Stuart, the source of the claim about subsidies is a largely discredited ODI report. The data used to claim subsidies are frankly ludicrous: they claim that transport VAT at zero is a subsidy and that VAT should be applied to domestic gas usage etc. These are politico-social issues and are certainly not subsidies in the normal sense of the word.
Even the climate-change crazed UK government has decried the report and stated that fossil fuel taxes and duties have provided £b 29 – 39 per year to the exchequer over the last 30 years. The government stated that the only actual subsidies given to the fossil fuel industry are exploration and decommissioning cost allowances.
Hi Jack.
Much of this depends upon how people view subsidies.
There was an article in the Guardian) suggesting that someone in the EU viewed the lower rate of VAT (for electricity, for example) was a form of subsidy. And the graphic did seem to suggest that with the the”subsidy” being proportionate to the amount of contribution to electricity generated – certainly between fossil and nuclear).

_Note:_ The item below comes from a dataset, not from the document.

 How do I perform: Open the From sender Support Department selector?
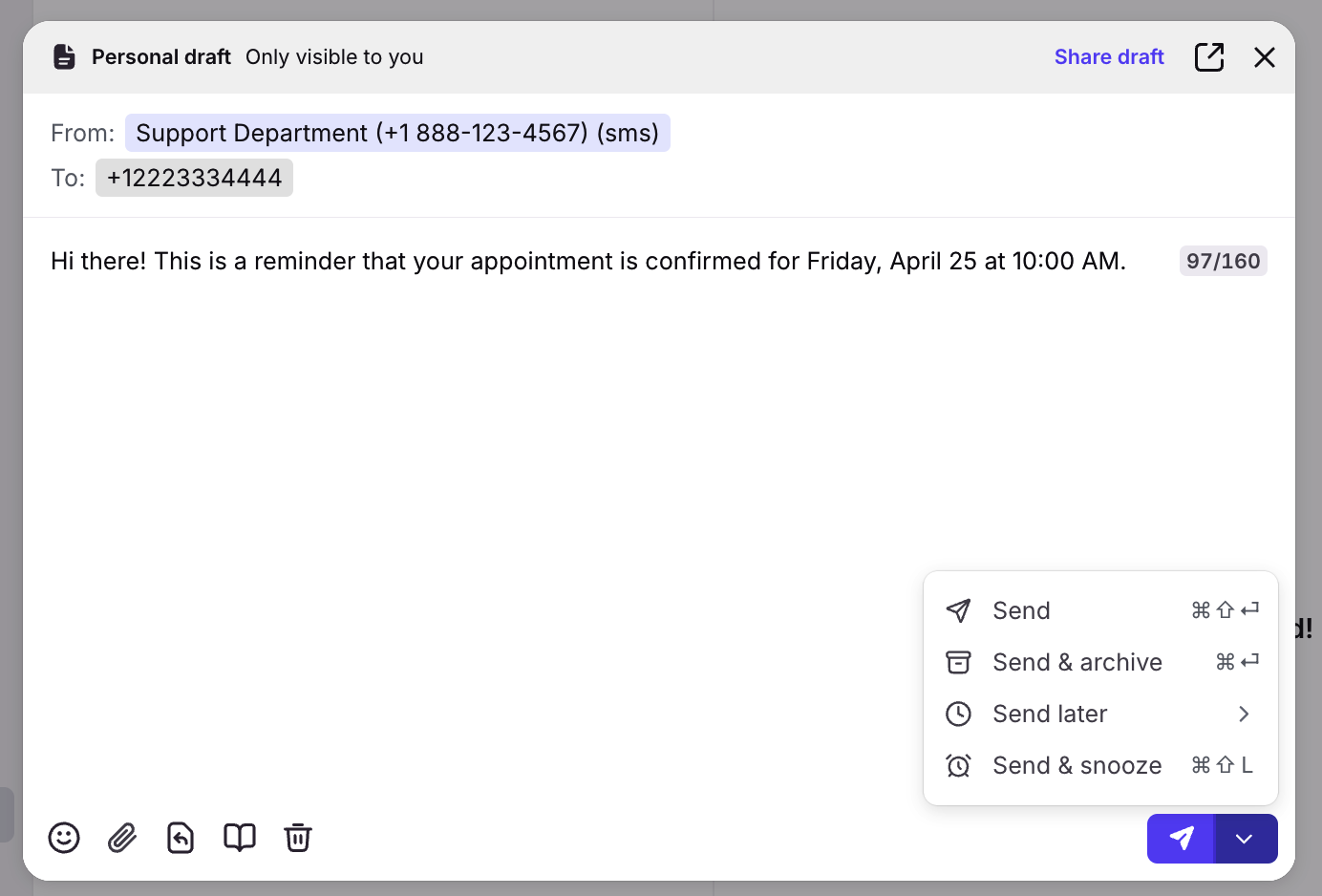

I am not convinced by the tendentious arguments in the Guardian (https://www.theguardian.com/environment/2019/jan/23/uk-has-biggest-fossil-fuel-subsidies-in-the-eu-finds-commission) – and believe that bringing VAT down from 20% to 5% is not really a subsidy….
As far as I can tell from this https://en.wikipedia.org/wiki/Value-added_tax_in_the_United_Kingdom#History – and it IS a mess – the highest rate of VAT ever charged on domestic fuel and power was 8%, so to class the difference between standard rate VAT (20%) and the current rate for domestic fuel and power (5%) as a subsidy seems spurious; I agree with the last two comments. Motor fuels are taxed heavily and certainly not subsidised (58p fuel duty + ~30p VAT per litre)
Thanks for the interesting comments Stuart, peter and Trevor. My opinion is that taxation is for a government to decide and we all benefit from it even if we all complain. A subsidy is surely spending money to do something that would not happen otherwise. These are necessary to protect businesses from world-wide events, but unfortunately, the UK has not used them for that and has allowed heavy industry, and the jobs related to it, to be off-shored. Many engineers are interested in the economic and moral / ethical aspects of subsidy, as shown by the response to articles about decision making in the UK.
We have a huge amount of food waste, farm waste and organic matter that regrows every year, which could produce the gas we’ll need (in future) AND do it sustainably, simply by building enough AD plant. Empty wells are no use to Man nor beast. Just add green hydrogen.
“GasTerra, a venture between Royal Dutch Shell Plc, Exxon Mobil Corp. and the Dutch state that 5 years ago still handled more than a fifth of all the gas produced in Europe, had already been forced to adapt to output constraints at the Groningen field after tremors damaged nearby buildings. But shutting down is a step further. . . .
https://www.energyvoice.com/oilandgas/europe/206001/dutch-gas-shutdown-puts-at-risk-future-of-europes-biggest-hub/
The only tremor I’ve experienced was rated 4.4 on the Richter scale, in Wales. It’s quite a shock getting a kick in the back from the chair you’re sitting on.
Fossil fuel subsidies are for “exploration and decommissioning”. So, end all FF subsidies.
“The Dutch government last year launched fiscal benefits for investments in gas exploration in the North Sea in order to try to preserve the offshore gas sector.” – Leave it to die. . . go green.
The next Ice Age is thousands of years away, so it’s very bad timing and remarkably stupid to be warming the Earth now! We should keep fossil fuel in the ground for when it can be put to much better use! I’ve cherry-picked this piece from MIT:-
“In about 2,000 years, when the types of planetary motions that can induce polar cooling start to coincide again, the current warming trend will be a distant memory.” (a PAINful memory!?)